A vessel has a fwd and aft drafts of 28'-00" and the MTI is 1700 ft-tons. 250 tons of water is pumped from the forepeak into the after peak at a distance of 574 feet. What will be her trim after pumping is complete? (Tipping center is assumed to be at vessel's mid length).

ANALYSIS OF THE PROBLEM:
Our ship's trim is said to be "even keel" since we have the same draft forward and aft. However, a 250 tons of water from the forepeak is to be transferred into the after peak tank. So what will happen after pumping out is that there will be an increase in draft aft and a decrease in draft forward because the tipping center is at vessel's mid length.

SOLUTION:

We have to use the formula for Change Of Trim (COT)
COT = (WEIGHT X DISTANCE)  ÷ MTI

Step 1. Multiply weight and distance.
              250 tons x 574 ft = 143500 ft-tons

Step 2. Divide the answer of step 1 by the MTI.
               143500  ÷ 1700 = 84.41176 inch is our change of trim.

Step 3. Divide COT by 2 to get the "half trim".
             84.4  ÷ 2 = 42.20588 inch

            We have to convert this into feet since the unit of ship's draft is in feet by dividing it by 12.
              42.20588 inch  ÷ 12 = 3.51715 ft or 3' 6.20" is our "half trim"
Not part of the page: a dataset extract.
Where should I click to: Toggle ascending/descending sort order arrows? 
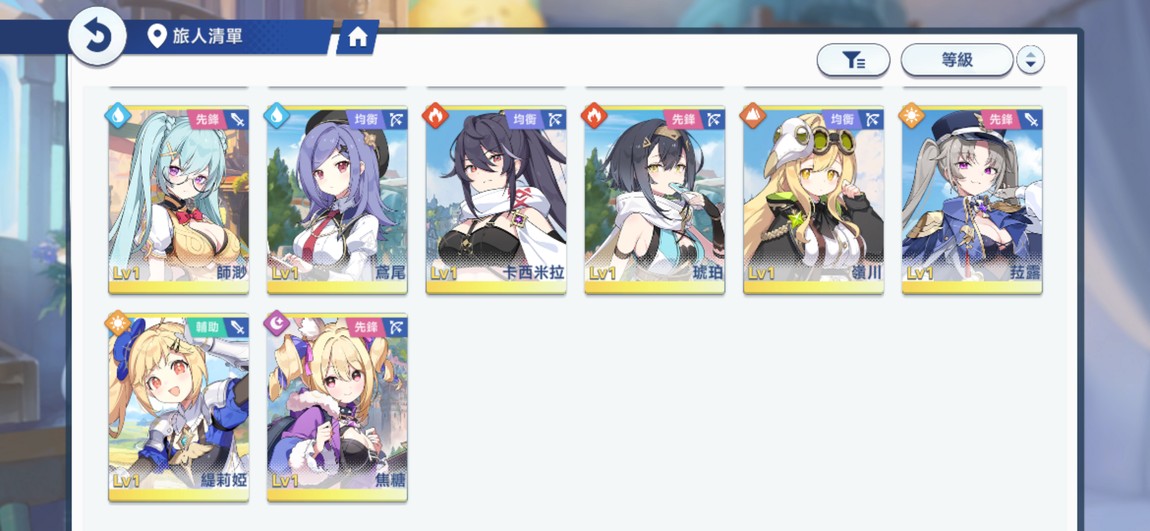coord(1030,60)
Step 4. The foreward draft is to be subtracted by "half trim" because it is  the forepeak tank that is being pump-outed.
               28' 00" - 3' 6.20" = 24' 05.8"
And the draft aft is to be added by "half trim" since it is the after peak tank where 250 tons of water is pumped into.
             28' 00" + 3' 6.20" = 31' 06.2"

So the answer is 24-05.8 FWD and 31-06.2 AFT.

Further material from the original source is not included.